Epsilon delta language of limits approaching infinity

I understand the concept of how to write limits in epsilon delta style when you have a limit like this, $\lim_{x\to x_0} f(x) = f(x_0)$. But how would I write it when $\lim_{x\to \infty} f(x) = c$, for example? Would it be enough to show that $f(x)$ is bounded above or below? That is, would it be enough to show that $\exists M\in \Bbb R$ s.t. $\forall x\in \Bbb R, f(x) \lt M$ or $f(x) \gt M$? My professor hasn't really explained a whole lot about limits at $\infty$, so I am looking for outside advice. Any help will be appreciated! Thanks.
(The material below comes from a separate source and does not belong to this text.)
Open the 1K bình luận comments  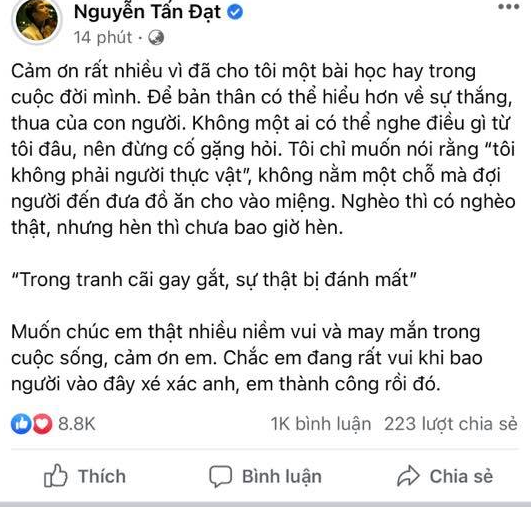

The statement $\displaystyle\lim_{x\rightarrow\infty}f(x)=c$ means for every $\varepsilon>0$ there exists an $x_0$ such that $|f(x)-c|<\varepsilon$ whenever $x>x_0$.
Just being bounded certainly won't be enough to make a reasonable definition of a limit at infinity: The sine function is bounded on $\mathbb{R}$, but it keeps oscillating back and forth between $-1$ and $1$, so it's not sensible to say it has a limit at infinity.
$$\lim_{x \to c} f(x) = L$$
if for all $x$ really close to $c$, $f(x)$ is really close to $L$. The same idea holds at infinity: For $x$ close to infinity (namely, really large), we want $f(x)$ close to $L$. I'll leave it to you to translate exactly what this means, more formally.